3. Minor from a software engineering perspective but important for survival of the company: since they are an artifact of record storage, to convert that to an index would need a good legal team to battle google to argue. They do that the DoJ's recent ruling in their favor.

deepsquirrelnet 4 hours ago | parent | prev | next [-]

I do not know a lot about this subject, but couldn’t you make a pretty decent index off of common crawl? It seems to me the bar is so low you wouldn’t have to have everything. Especially if your goal was not monetization with ads.

ghm2199 3 hours ago | parent [-]

I think someone had commented on another thread about SerpAPI the other day that common crawl is quite small. It would be a start, I think the key to a good index people will use is freshness of the results. You need good recall for a search engine, precision tuning/re-ranking is not going to help otherwise.

charcircuit 3 hours ago | parent | prev | next [-]

If a crawler offered enough money they could be allowed too. It's not like Google has exclusive crawling rights.

5 hours ago | parent | prev [-]
[deleted]
hsuduebc2 5 hours ago | parent | prev | next [-]

I don’t think it’s comparable to today’s AI race.

Google has a monopoly, an entrenched customer base, and stable revenue from a proven business model. Anyone trying to compete would have to pour massive money into infrastructure and then fight Google for users. In that game, Google already won.

The current AI landscape is different. Multiple players are competing in an emerging field with an uncertain business model. We’re still in the phase of building better products, where companies started from more similar footing and aren’t primarily battling for customers yet. In that context, investing heavily in the core technology can still make financial sense. A better comparison might be the early days of car makers, or the web browser wars before the market settled.

ghm2199 4 hours ago | parent [-]

> ... stable revenue from a proven business mode... In that game, Google already won.

But if they were to pour that money strategically to capture market share one of two things would happen if google was replaced/lost share:

1. it would be the start of the commoditization of search. i.e. search engine/index would become a commodity and more specialized and people could buy what they want and compete.

2. A new large tech company takes rein. In which case it would be as bad as this time.

Like what I don't get is that if other big tech companies actually broke apart monopoly on search, several google dominos in mobile devices, browser tech, location capabilities would fall. It would be a massive injection of new competition into the economy, lots of people would spend more dollars across the space(and ad driven buying too) money would not accrue in an offshore tax haven in ireland

To play the devils advocate, I think the only reason its not happening is because meta, apple, microsoft have very different moats/business models to profit off. They all have been stung one time or another is small or big ways for trying to build something that could compete but failed. MS with bing, Meta with facebook search, Foursquare — not big tech but still — with Maurauder's Map.

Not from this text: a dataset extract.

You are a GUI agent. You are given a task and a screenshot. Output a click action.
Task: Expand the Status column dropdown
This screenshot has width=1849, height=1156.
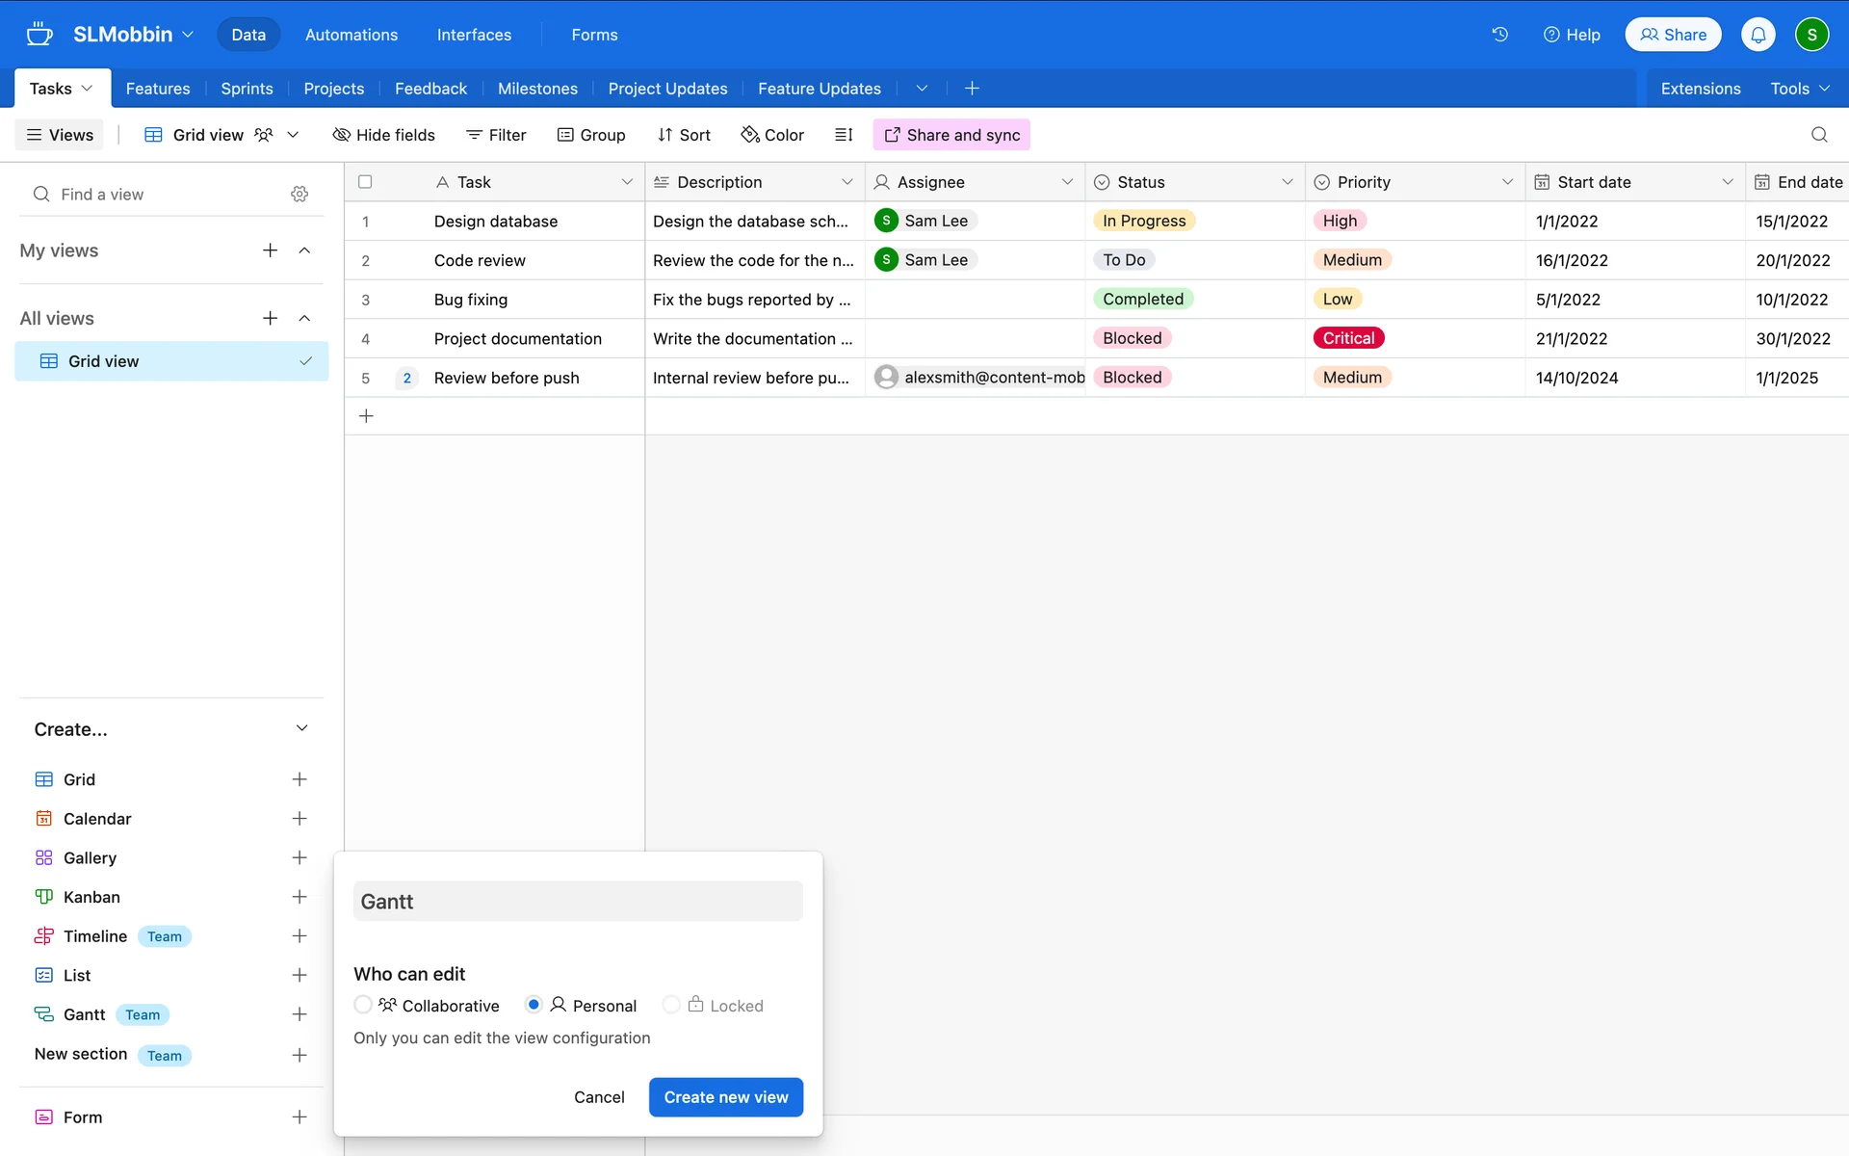(x=1287, y=182)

xnx 5 hours ago | parent | prev | next [-]

> If other tech companies really wanted to break this monopoly, why can't they just do it

Companies would rather sue than try and compete by investing their own money.

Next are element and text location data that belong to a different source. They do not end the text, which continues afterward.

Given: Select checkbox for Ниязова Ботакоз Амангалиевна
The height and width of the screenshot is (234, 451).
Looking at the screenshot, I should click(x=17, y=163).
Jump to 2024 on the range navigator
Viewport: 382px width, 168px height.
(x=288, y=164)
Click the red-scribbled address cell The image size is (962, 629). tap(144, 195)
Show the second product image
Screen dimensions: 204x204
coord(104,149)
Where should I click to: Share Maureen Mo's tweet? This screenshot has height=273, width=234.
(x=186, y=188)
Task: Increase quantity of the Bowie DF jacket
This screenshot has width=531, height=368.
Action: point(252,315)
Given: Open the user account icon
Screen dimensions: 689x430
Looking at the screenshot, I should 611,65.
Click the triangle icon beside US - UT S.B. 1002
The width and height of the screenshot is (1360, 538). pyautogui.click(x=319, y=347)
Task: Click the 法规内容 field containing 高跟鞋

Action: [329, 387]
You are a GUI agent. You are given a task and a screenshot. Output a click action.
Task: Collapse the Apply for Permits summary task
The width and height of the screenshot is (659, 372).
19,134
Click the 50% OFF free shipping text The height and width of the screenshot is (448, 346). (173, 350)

paxys 5 hours ago | parent | prev [-]

Apple had a chance to break Google's search monopoly, but they chose to take billions from them instead.

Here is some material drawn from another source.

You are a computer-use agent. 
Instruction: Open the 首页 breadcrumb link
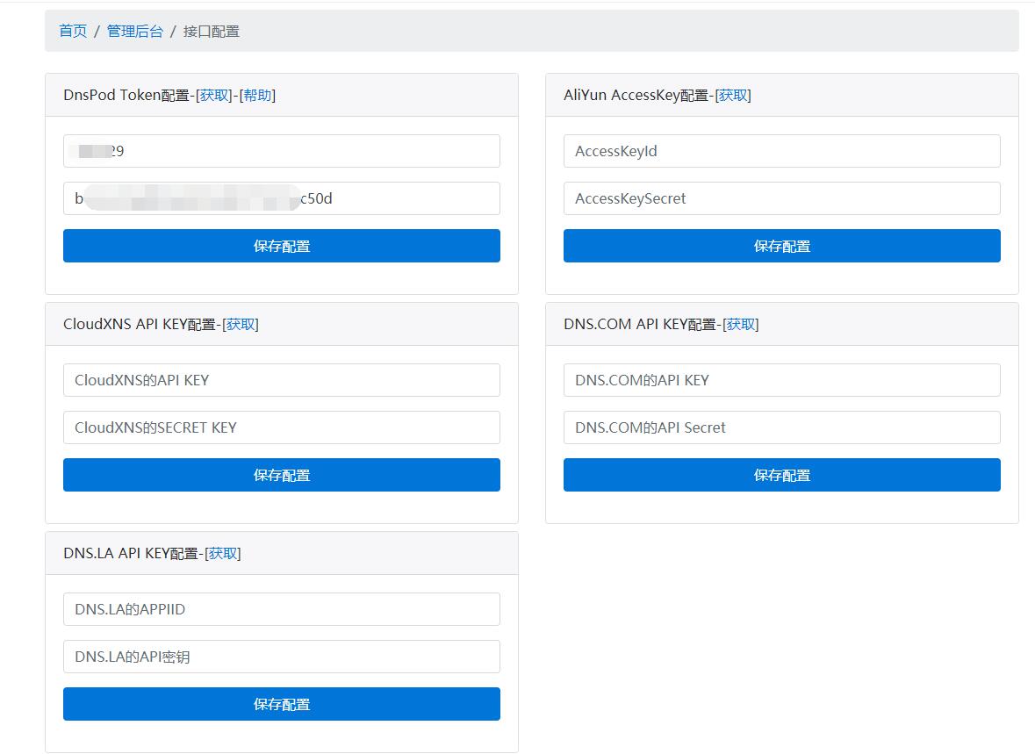click(x=72, y=31)
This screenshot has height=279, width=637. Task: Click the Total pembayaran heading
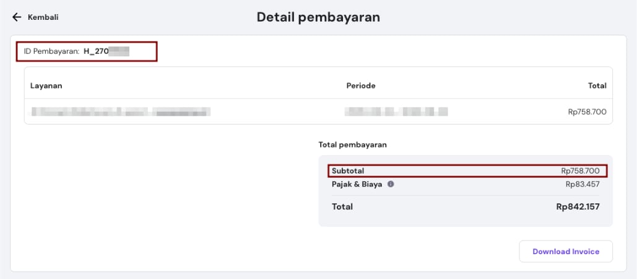tap(352, 144)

Microsoft had a chance (well another chance, after they gave up IE's lead) to break up Google's browser monopoly, but they decided to use Chromium for free instead.

Ultimately all these decisions come down to what's more profitable, not what's in the best interests of the public. We have learned this lesson x1000000. Stop relying on corporations to uphold freedoms (software or otherwise), becuase that simply isn't going to happen.

charcircuit 3 hours ago | parent [-]

>but they chose to take billions from them instead.

They chose to use Google with a revenue sharing agreement. Google is very well monetized. It would be very difficult for Apple to monetize their own search as good as Google can.

>they decided to use Chromium

Windows ships with Microsoft Edge as the browser which Microsoft has full control over.